In a recent appearance on the Friends Keep Secrets podcast, Lizzo shared a surprising revelation: that she didn’t lose her virginity until after she won her first Grammy, i.e. when she was in her 30s. “I was a late bloomer,” she said. “I lied about it for a long time. I promised myself when I was younger that I wouldn’t have sex until I won a Grammy.”

Although Lizzo’s pact with herself is unique and pretty impressive — if most of us made the same promise, we’d simply never have sex — her experience of being a virgin into her university years and beyond will be distinctly familiar for those in the same position. “I feel a weight off my chest right now,” she said of sharing the story after so many years (she had sex in the months after the 2020 Grammys, at which she won three awards), explaining that she used to lie about it when the topic came up.
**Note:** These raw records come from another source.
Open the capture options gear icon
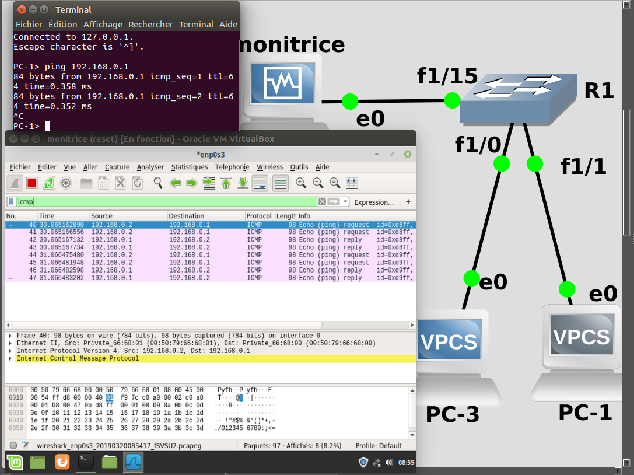 tap(66, 183)
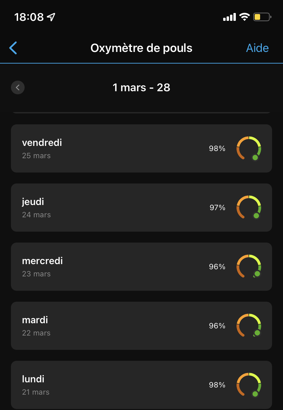The image size is (283, 410).
Task: Open the lundi 21 mars entry
Action: 103,385
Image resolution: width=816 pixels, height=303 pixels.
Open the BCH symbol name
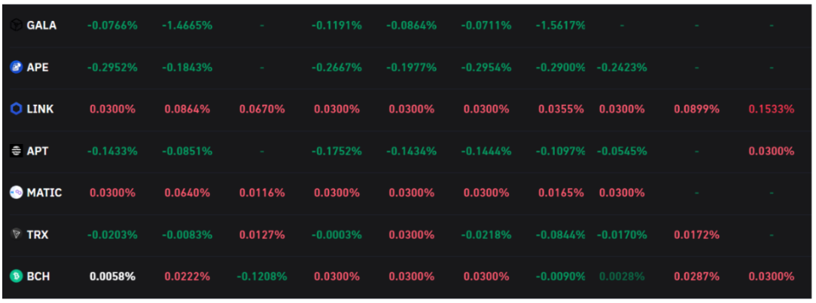click(38, 277)
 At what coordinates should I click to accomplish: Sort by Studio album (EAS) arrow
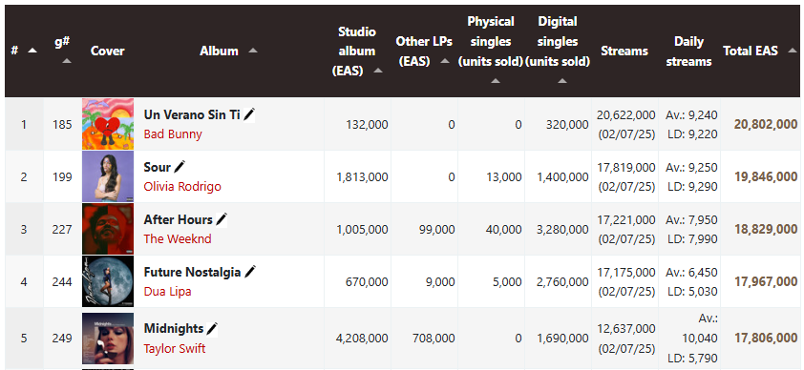tap(378, 71)
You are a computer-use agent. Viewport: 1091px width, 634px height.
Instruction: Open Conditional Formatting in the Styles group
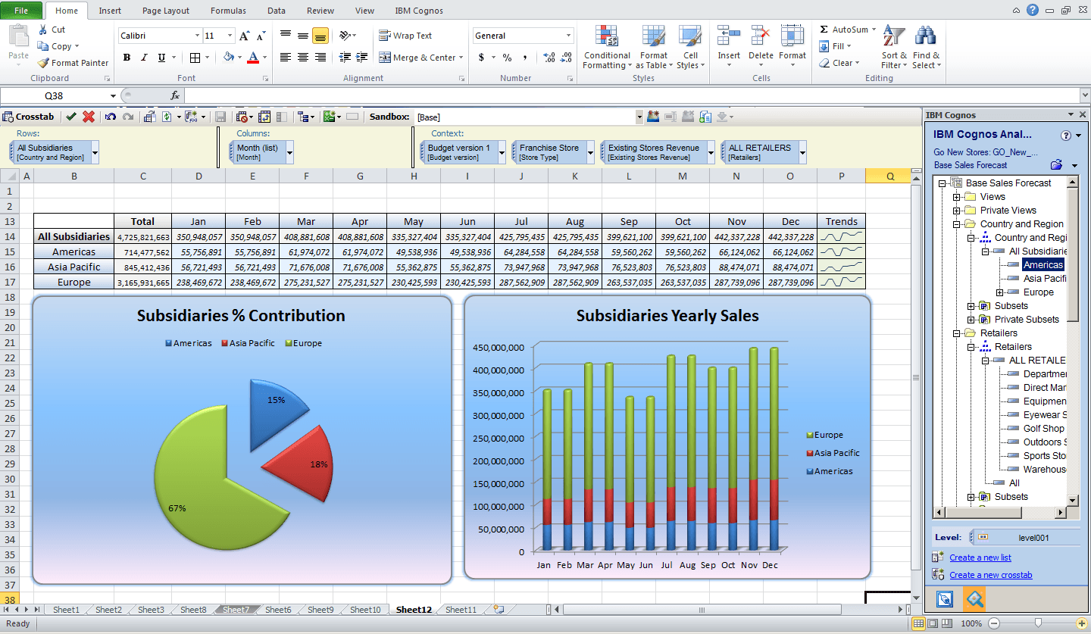click(606, 47)
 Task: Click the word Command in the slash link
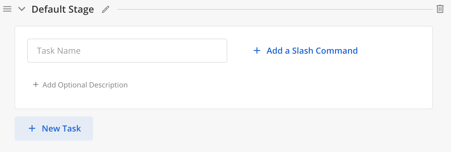(x=337, y=51)
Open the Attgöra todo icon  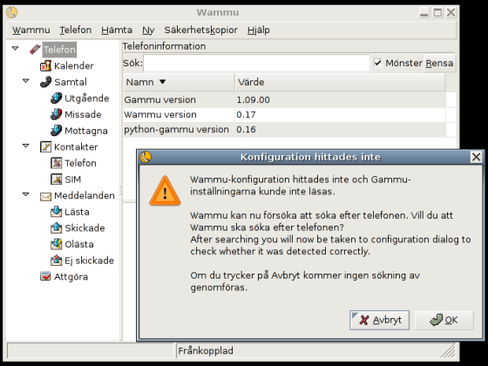(45, 276)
“I was in a friend group of girls [at university],” she recalled. “We were all girling one night and [one of them] was just like, ‘Wait, Lizzo, are you a virgin?’ I remember being like, no! I said, ‘I love the D’. I said that. It was so fucking embarrassing.”
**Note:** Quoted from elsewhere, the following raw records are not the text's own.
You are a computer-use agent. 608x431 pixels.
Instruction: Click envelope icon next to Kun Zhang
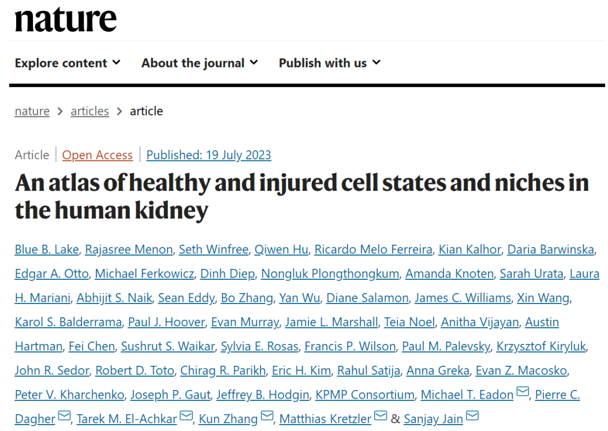(266, 417)
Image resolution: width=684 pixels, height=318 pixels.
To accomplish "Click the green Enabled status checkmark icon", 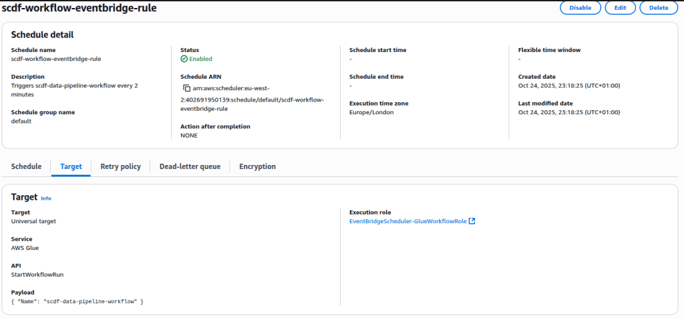I will coord(184,59).
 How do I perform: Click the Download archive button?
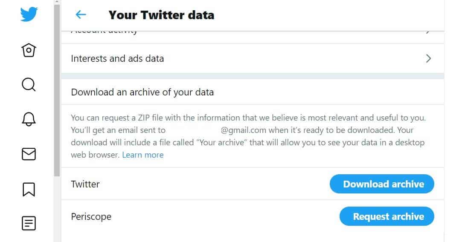click(382, 184)
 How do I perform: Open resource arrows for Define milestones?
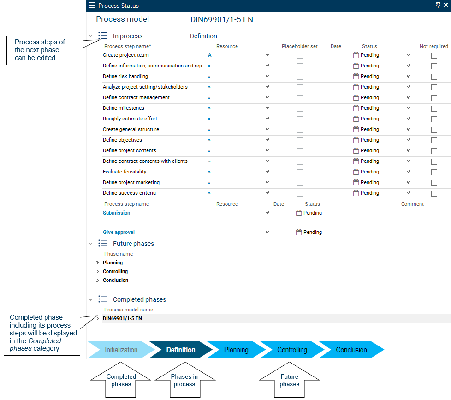click(x=209, y=108)
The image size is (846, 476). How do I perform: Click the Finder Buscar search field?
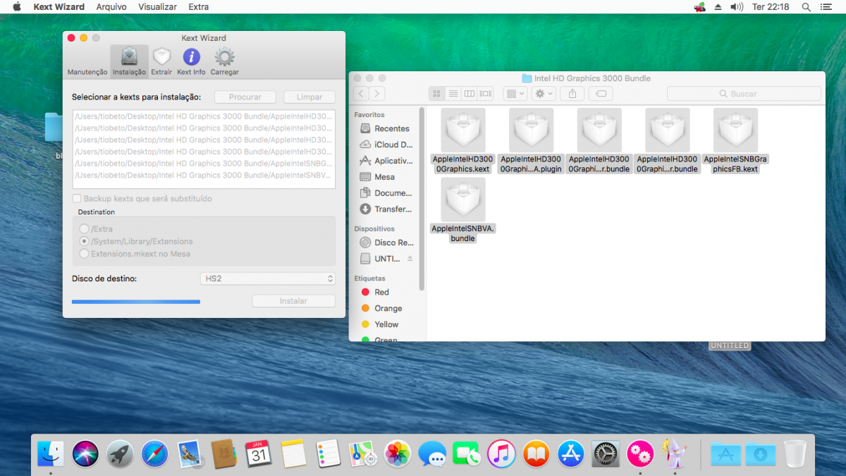[x=744, y=94]
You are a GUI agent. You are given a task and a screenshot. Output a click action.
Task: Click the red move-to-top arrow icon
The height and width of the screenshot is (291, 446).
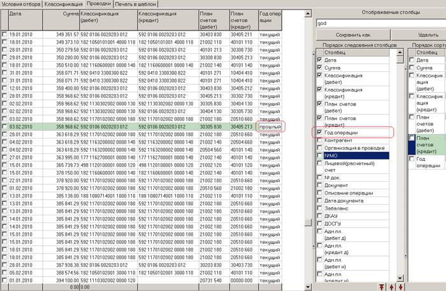click(x=382, y=287)
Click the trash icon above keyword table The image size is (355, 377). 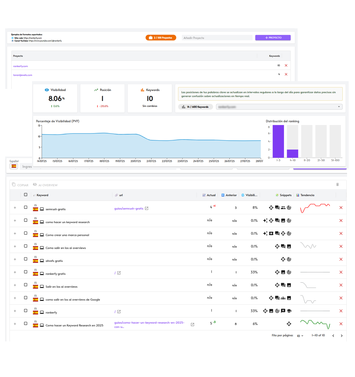point(337,184)
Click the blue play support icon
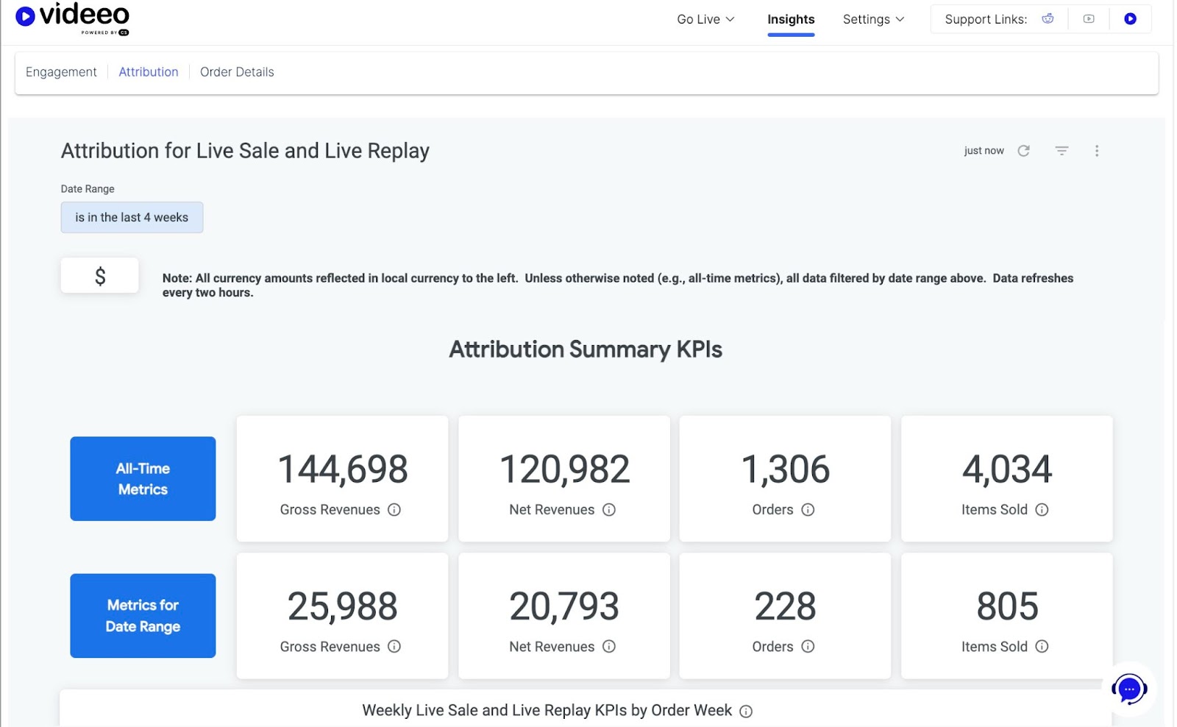The image size is (1177, 727). (x=1130, y=19)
If you’re a woman who hit puberty somewhere between Heath Ledger murdering a Frankie Vally classic (10 Things I Hate About You) and Jesse Metcalfe playing a game of basketball in a pink thong (John Tucker Must Die), chances are, like Lizzo, your perception of virginity isn’t a particularly healthy one. In most coming-of-age romcoms, having sex for the first time is seen as a teenage rite of passage, with school-age virgins being the low-hanging fruit school bullies feast on before football practice. Think Emma Stone’s 17-year-old Olive in Easy A or the endlessly memeable, “You’re a virgin who can’t drive” one-liner from Clueless.
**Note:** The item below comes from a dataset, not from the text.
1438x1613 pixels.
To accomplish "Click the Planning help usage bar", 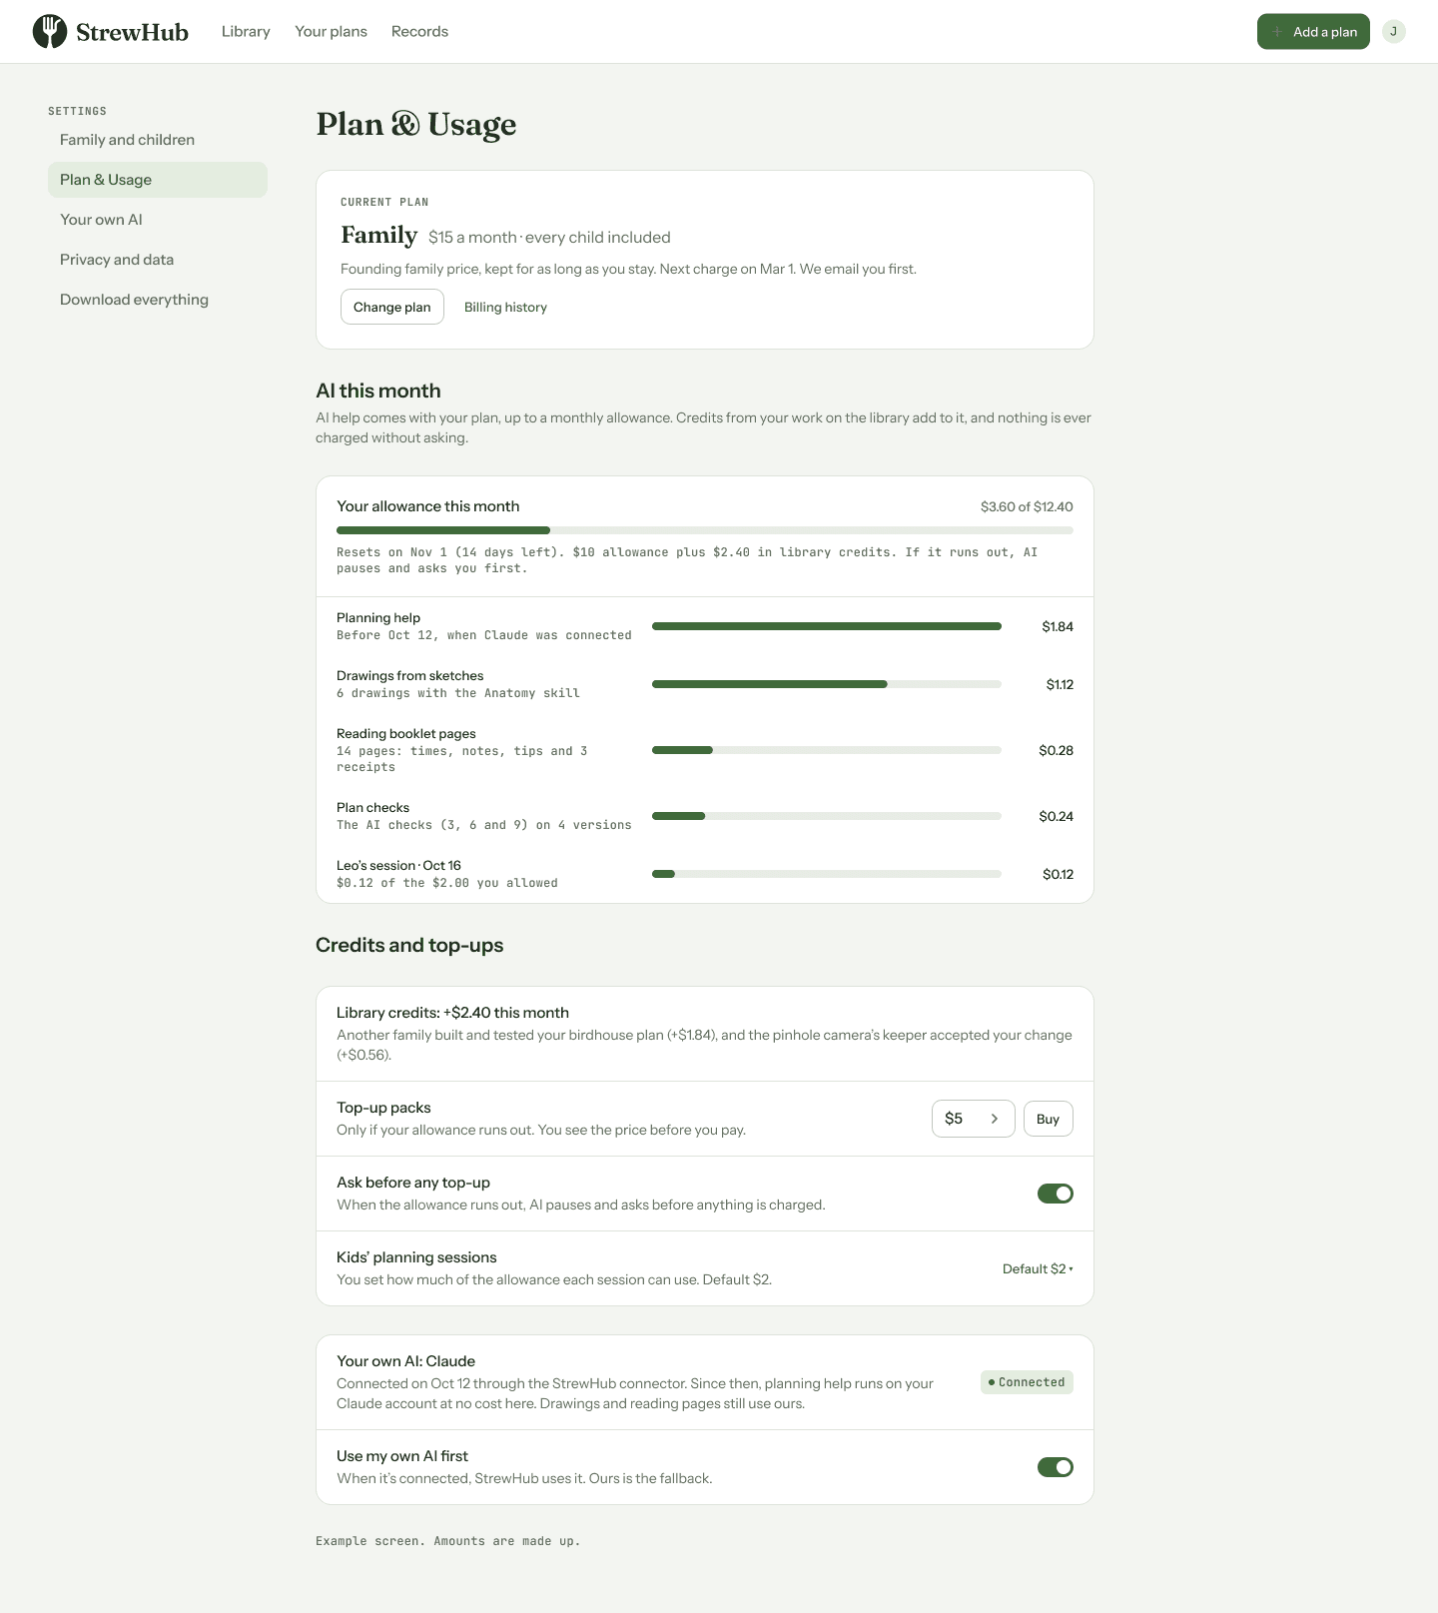I will [827, 626].
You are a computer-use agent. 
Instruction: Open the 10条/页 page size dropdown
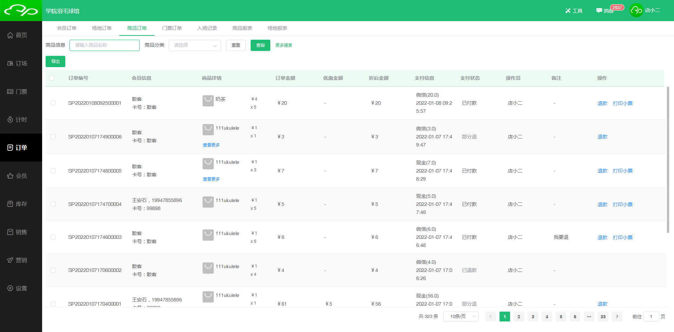[x=461, y=317]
Then cast your mind back to your school or even uni days: that ‘virgin Mary’ nickname that ping-ponged around or the spotlight on the single friend during a Smirnoff Ice-fuelled game of Never Have I Ever. The truth is, whether it be via screen or at school, we’ve all been taught that virginity is a ticking time bomb that needs to be disposed of as soon as possible, which can leave those left hanging on at risk of being silenced, shamed, or victims of something even more sinister.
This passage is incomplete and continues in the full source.